Er, I didn't buy ANY of my own clothes as a child or teen. I had that little interest (and, admittedly, didn't understand how going out, choosing and purchasing things worked). And I never wanted or asked for new stuff. I would've been happy to keep wearing the same things until they wore out.
Now I'm a wage-earning twentysomething, I've started preferring to buy my own things. But I'm still hopelessly stuck on the "keep it until it wears out/no longer fits" angle. ("I wouldn't have bought it if I didn't want to keep it! Sheesh!") Persuading people not to buy me things, that's the tricky bit.
No, in fact I was unaware that people made any connection whatsoever between any particular style of clothing and autism until you had mentioned it.

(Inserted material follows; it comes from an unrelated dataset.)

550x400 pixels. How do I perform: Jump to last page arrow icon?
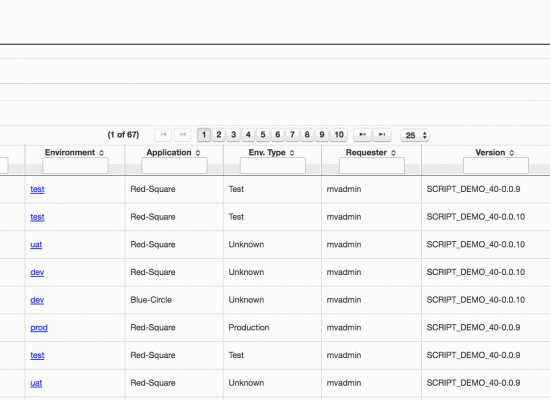click(382, 135)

Then again, I've only ever met two other people with anything on the autistic spectrum (both Asperger's, in case anyone cares), both male and fairly normal-looking in terms of fashion sense.
Were you (or anyone else here) asked if you would wear "other things" (girl's/women's clothes) to indirectly tell you that they don't want you to wear boy's/men's clothes?
No, I've actually never gotten that. My parents let me wear whatever I wanted within reason (which basically just meant "nothing too revelaing," which wasn't an issue anyway), and I've never had any friends who tried to give me a "make-over" or anything of the sort.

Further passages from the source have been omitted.